**About this task**
Write the data below out again, exactly as each line reads.

#### Data listing ####

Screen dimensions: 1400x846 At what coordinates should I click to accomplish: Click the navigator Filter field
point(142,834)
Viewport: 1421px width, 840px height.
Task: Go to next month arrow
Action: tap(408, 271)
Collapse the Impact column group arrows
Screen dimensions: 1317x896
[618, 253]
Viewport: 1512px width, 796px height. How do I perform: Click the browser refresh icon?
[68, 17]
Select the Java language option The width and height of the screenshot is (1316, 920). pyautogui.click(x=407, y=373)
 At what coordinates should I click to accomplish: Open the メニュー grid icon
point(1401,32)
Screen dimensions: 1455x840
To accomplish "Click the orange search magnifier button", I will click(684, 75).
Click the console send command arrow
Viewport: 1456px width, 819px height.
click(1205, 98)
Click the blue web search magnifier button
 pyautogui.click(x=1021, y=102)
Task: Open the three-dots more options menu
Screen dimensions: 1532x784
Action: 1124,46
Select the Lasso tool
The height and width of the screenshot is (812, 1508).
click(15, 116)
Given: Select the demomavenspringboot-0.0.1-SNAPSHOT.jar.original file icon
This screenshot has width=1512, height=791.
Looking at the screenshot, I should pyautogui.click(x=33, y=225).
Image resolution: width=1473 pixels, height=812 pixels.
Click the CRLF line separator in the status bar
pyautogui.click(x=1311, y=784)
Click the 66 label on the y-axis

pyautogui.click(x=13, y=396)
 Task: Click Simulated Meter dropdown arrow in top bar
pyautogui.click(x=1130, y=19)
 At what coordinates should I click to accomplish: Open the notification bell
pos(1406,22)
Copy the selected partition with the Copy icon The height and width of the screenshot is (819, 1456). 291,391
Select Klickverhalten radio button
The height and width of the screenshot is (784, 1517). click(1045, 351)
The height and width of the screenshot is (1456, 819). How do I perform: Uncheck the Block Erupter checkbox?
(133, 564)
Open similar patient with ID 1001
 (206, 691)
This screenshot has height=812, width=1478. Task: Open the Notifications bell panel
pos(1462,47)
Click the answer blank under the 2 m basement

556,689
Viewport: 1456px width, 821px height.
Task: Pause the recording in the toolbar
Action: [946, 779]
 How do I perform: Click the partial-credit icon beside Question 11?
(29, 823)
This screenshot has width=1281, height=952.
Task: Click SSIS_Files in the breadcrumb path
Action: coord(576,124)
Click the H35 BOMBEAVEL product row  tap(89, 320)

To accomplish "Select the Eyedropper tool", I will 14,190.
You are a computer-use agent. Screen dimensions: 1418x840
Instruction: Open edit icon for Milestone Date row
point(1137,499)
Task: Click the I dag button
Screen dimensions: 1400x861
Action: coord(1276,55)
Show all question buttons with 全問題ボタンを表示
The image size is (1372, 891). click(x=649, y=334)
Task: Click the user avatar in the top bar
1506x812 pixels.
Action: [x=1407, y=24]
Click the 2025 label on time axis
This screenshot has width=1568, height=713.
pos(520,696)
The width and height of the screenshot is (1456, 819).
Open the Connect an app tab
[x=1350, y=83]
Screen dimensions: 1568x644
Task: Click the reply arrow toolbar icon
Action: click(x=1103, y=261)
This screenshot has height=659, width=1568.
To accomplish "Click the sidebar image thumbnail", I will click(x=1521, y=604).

####

**Completed exercise**
Screen dimensions: 1400x846 At what coordinates should I click to accomplish: Click the navigator Filter field
point(142,834)
Viewport: 1421px width, 840px height.
Task: Go to next month arrow
Action: tap(408, 271)
Collapse the Impact column group arrows
Screen dimensions: 1317x896
[618, 253]
Viewport: 1512px width, 796px height. How do I perform: Click the browser refresh icon?
[68, 17]
Select the Java language option The width and height of the screenshot is (1316, 920). pyautogui.click(x=407, y=373)
 At what coordinates should I click to accomplish: Open the メニュー grid icon
point(1401,32)
Screen dimensions: 1455x840
To accomplish "Click the orange search magnifier button", I will click(684, 75).
Click the console send command arrow
Viewport: 1456px width, 819px height.
click(1205, 98)
Click the blue web search magnifier button
 pyautogui.click(x=1021, y=102)
Task: Open the three-dots more options menu
Screen dimensions: 1532x784
Action: 1124,46
Select the Lasso tool
The height and width of the screenshot is (812, 1508).
click(15, 116)
Given: Select the demomavenspringboot-0.0.1-SNAPSHOT.jar.original file icon
This screenshot has width=1512, height=791.
Looking at the screenshot, I should pyautogui.click(x=33, y=225).
Image resolution: width=1473 pixels, height=812 pixels.
Click the CRLF line separator in the status bar
pyautogui.click(x=1311, y=784)
Click the 66 label on the y-axis

pyautogui.click(x=13, y=396)
 Task: Click Simulated Meter dropdown arrow in top bar
pyautogui.click(x=1130, y=19)
 At what coordinates should I click to accomplish: Open the notification bell
pos(1406,22)
Copy the selected partition with the Copy icon The height and width of the screenshot is (819, 1456). 291,391
Select Klickverhalten radio button
The height and width of the screenshot is (784, 1517). click(1045, 351)
The height and width of the screenshot is (1456, 819). How do I perform: Uncheck the Block Erupter checkbox?
(133, 564)
Open similar patient with ID 1001
 (206, 691)
This screenshot has height=812, width=1478. Task: Open the Notifications bell panel
pos(1462,47)
Click the answer blank under the 2 m basement

556,689
Viewport: 1456px width, 821px height.
Task: Pause the recording in the toolbar
Action: [946, 779]
 How do I perform: Click the partial-credit icon beside Question 11?
(29, 823)
This screenshot has width=1281, height=952.
Task: Click SSIS_Files in the breadcrumb path
Action: coord(576,124)
Click the H35 BOMBEAVEL product row  tap(89, 320)

To accomplish "Select the Eyedropper tool", I will 14,190.
You are a computer-use agent. Screen dimensions: 1418x840
Instruction: Open edit icon for Milestone Date row
point(1137,499)
Task: Click the I dag button
Screen dimensions: 1400x861
Action: coord(1276,55)
Show all question buttons with 全問題ボタンを表示
The image size is (1372, 891). click(x=649, y=334)
Task: Click the user avatar in the top bar
1506x812 pixels.
Action: [x=1407, y=24]
Click the 2025 label on time axis
This screenshot has width=1568, height=713.
pos(520,696)
The width and height of the screenshot is (1456, 819).
Open the Connect an app tab
[x=1350, y=83]
Screen dimensions: 1568x644
Task: Click the reply arrow toolbar icon
Action: click(x=1103, y=261)
This screenshot has height=659, width=1568.
To accomplish "Click the sidebar image thumbnail", I will click(x=1521, y=604).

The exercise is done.